In this case, it processes ten thousand single-row transactions over the day and listens after each process (the ESB flow never stops).
Complexity
Due to the volume, the ETL flow will be more complex to implement because the code must be optimized to handle the load.
Additionally, the “T” process in “ETL” requires more transformations.
An optimization layer is necessary to prevent performance degradation on the server where the flow is installed.
This involves writing data to temporary files, for example, to increase the number of “sub-processes” within the flow, allowing data processing to be broken into smaller parts.
The ESB flow, however, only retrieves data pushed from the source. Its main purpose is to transfer the data so that applications remain synchronized.
The number and complexity of transformations in an ESB flow are smaller compared to ETL.
Machine resources and parallelization
The fifth and final difference concerns the number of processes and the resources consumed simultaneously.
For ETL, jobs run one at a time and stop once the process is completed.

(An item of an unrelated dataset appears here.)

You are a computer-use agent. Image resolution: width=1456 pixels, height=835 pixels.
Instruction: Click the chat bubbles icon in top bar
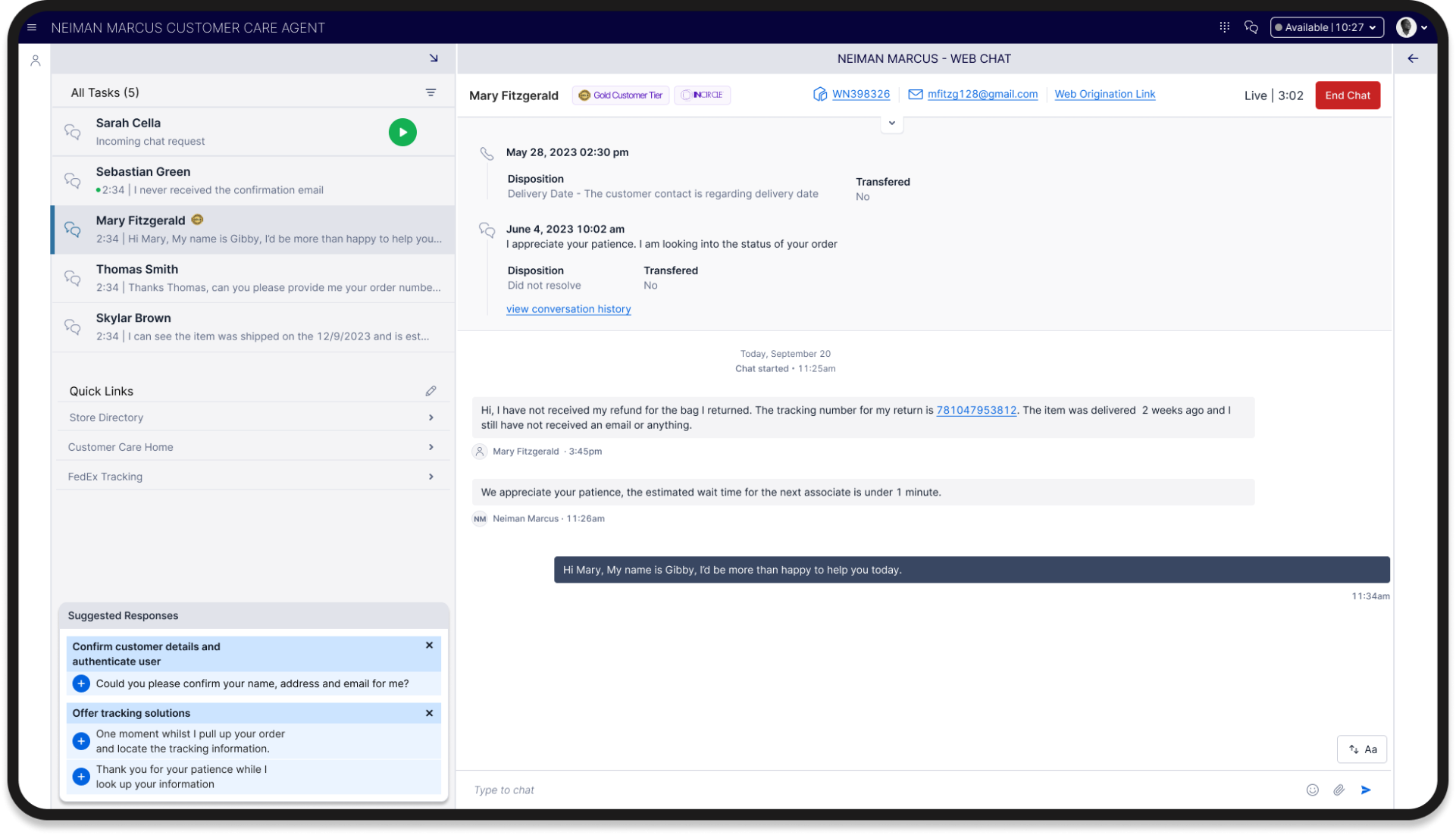coord(1251,27)
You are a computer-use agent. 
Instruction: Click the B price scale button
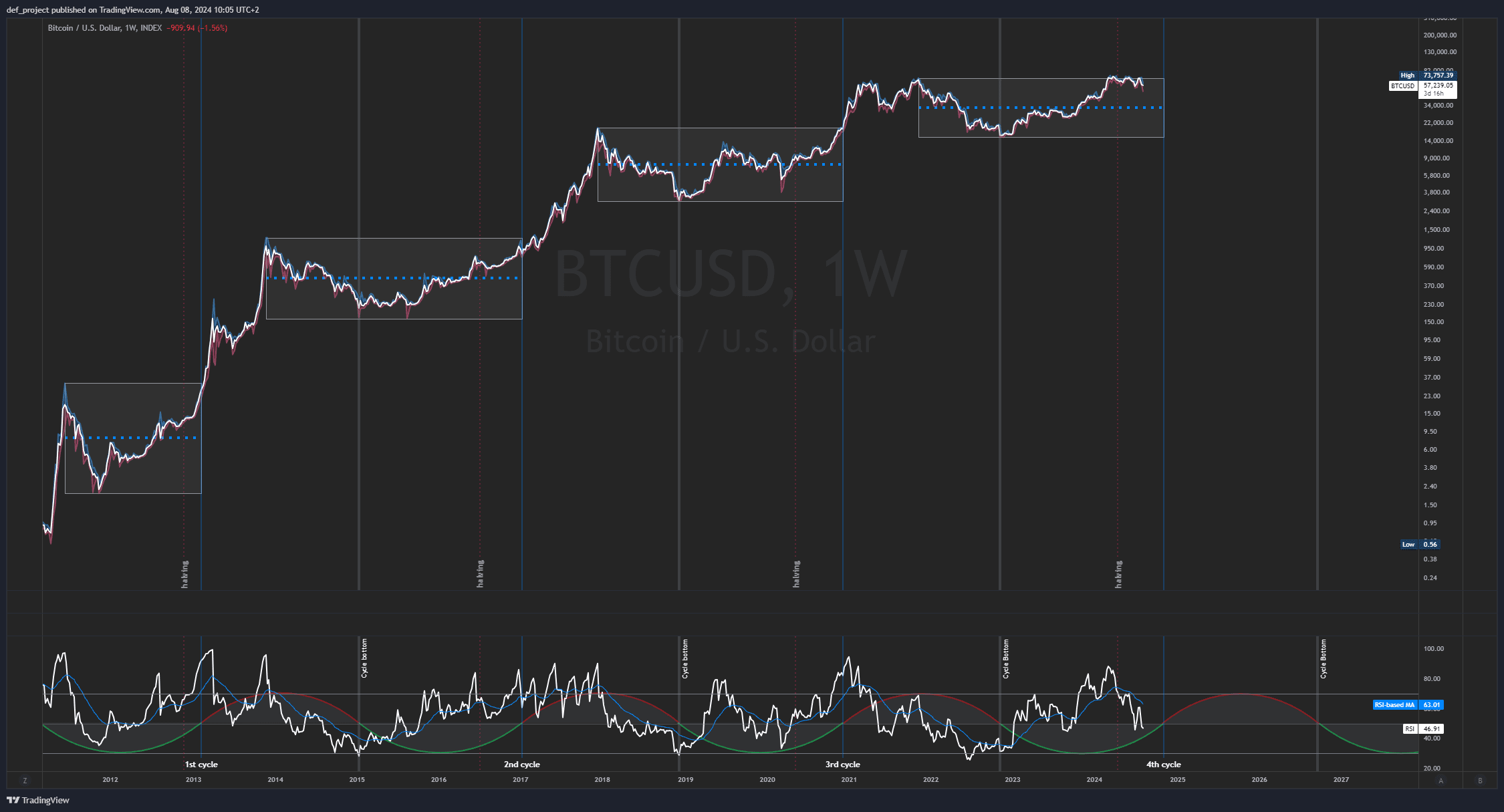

This operating mode requires more machine resources to launch, initialize the flow, and execute processes.
Coupled with the volume and number of potential flows, the server load can double (or more) if all flows start at the same time.
By contrast, ESB is constantly listening, meaning the flow is already instantiated, running with resources ready to be used, and data arrives according to the load from source applications (=application users).
This way, multiple requests can be processed simultaneously without straining machine resources as much as ETL does.
How to choose? And do we have to choose?
Before determining whether the need is for ETL or ESB, the following five questions must be considered:
- Is the need for data immediate?
If yes, ESB; otherwise, ETL. - Are there complex transformations?
If yes, ETL; otherwise, ESB. - Is the data volume significant?
If yes, ETL; otherwise, ESB. - Will I need to add other applications in the future?
If yes, ESB; otherwise, ETL. - Do I want to limit my budget?
If yes, ETL; otherwise, ESB.
“What if I want the benefits of both ETL and ESB?”
The distinction between ETL and ESB is becoming increasingly fine. Integrators are combining these two technologies to gain the advantages of both without the drawbacks, all within the same platform (see Talend API Cloud Services).
Thus, the question is no longer about a functional choice but purely technical, based on business needs, the data received, the processes to be executed, logistical constraints, etc.
The development team is responsible for these issues, while the enterprise/management perspective is to choose the right application provider (based on needs, scalability, maintainability, and updates) and demand a generic framework to accommodate each evolution within this ETL + ESB platform.
At no point should it be necessary to completely refactor or change the architecture every time an application is added. Technical expertise is therefore crucial when considering a long-term vision.